**The data**:
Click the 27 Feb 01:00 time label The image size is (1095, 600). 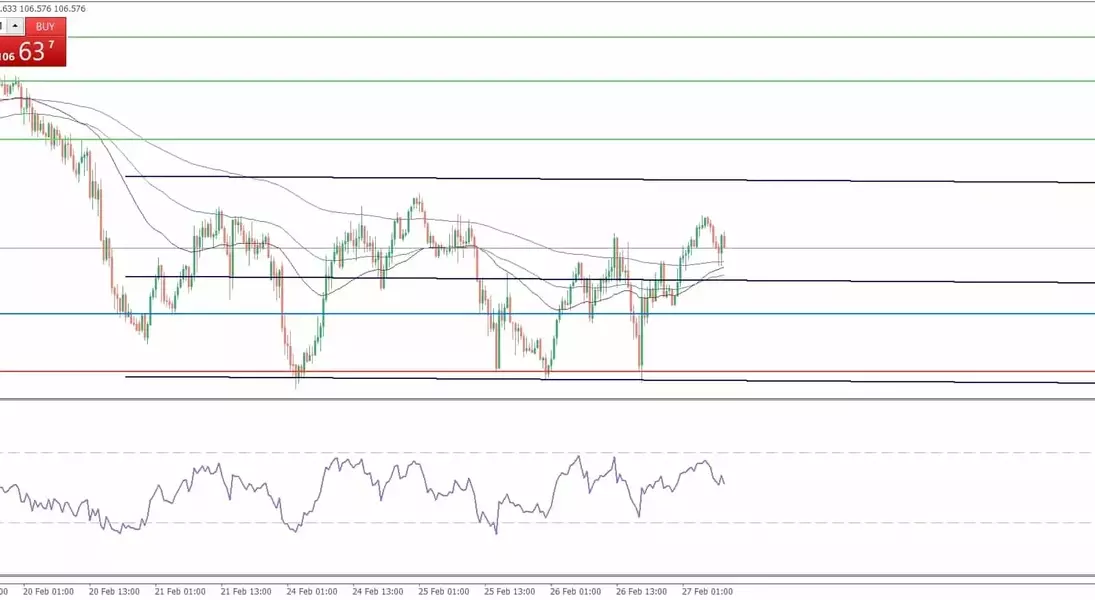pos(707,591)
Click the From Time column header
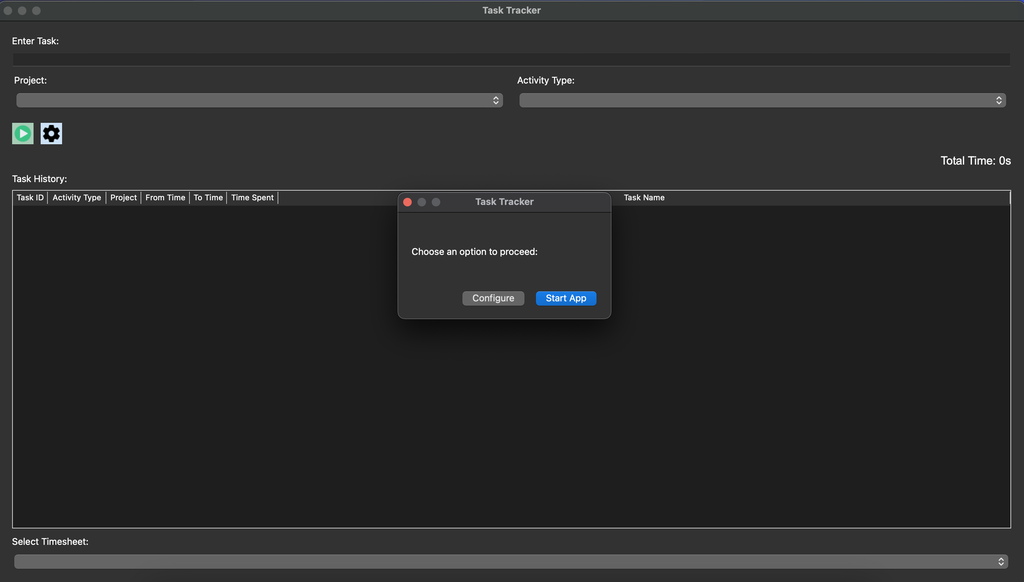 coord(165,198)
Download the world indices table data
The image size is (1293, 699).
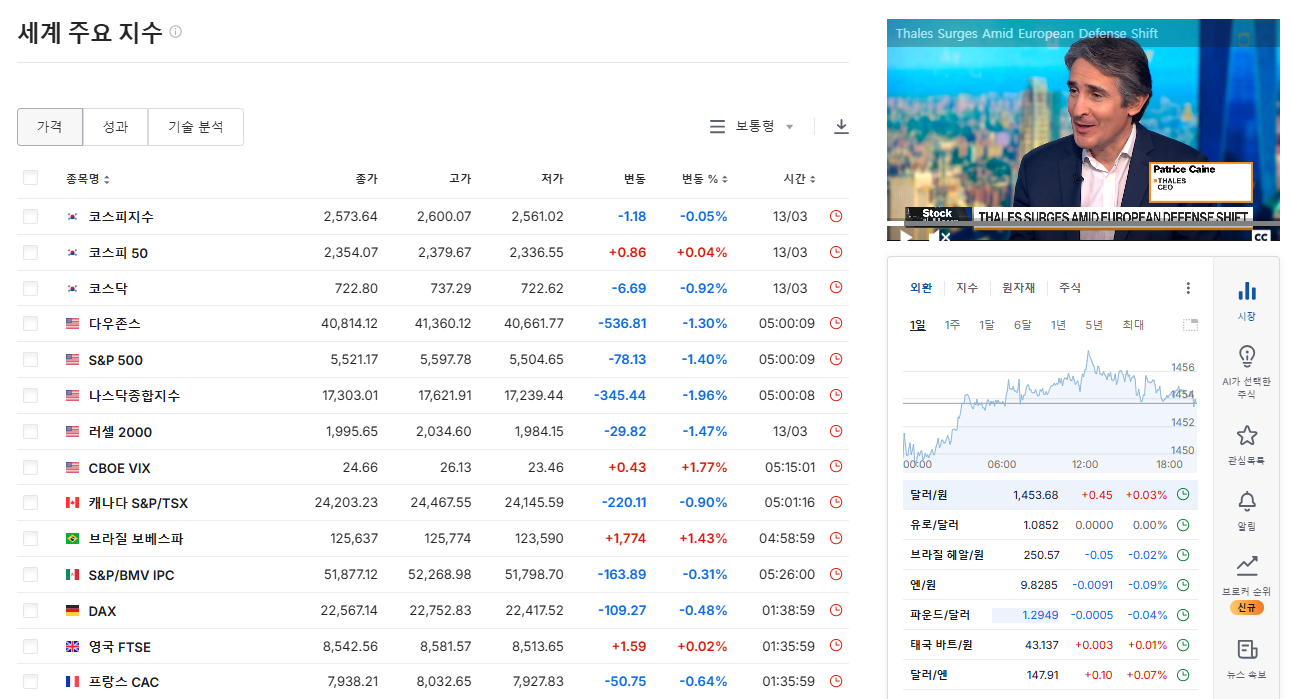[841, 127]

**Directions**:
Leaving all pictures aside, print exactly the lines from the one that contains "Click the From Time column header" through the last line of the data above, inclusive.

**The answer**:
Click the From Time column header
 coord(165,198)
Download the world indices table data
The image size is (1293, 699).
[841, 127]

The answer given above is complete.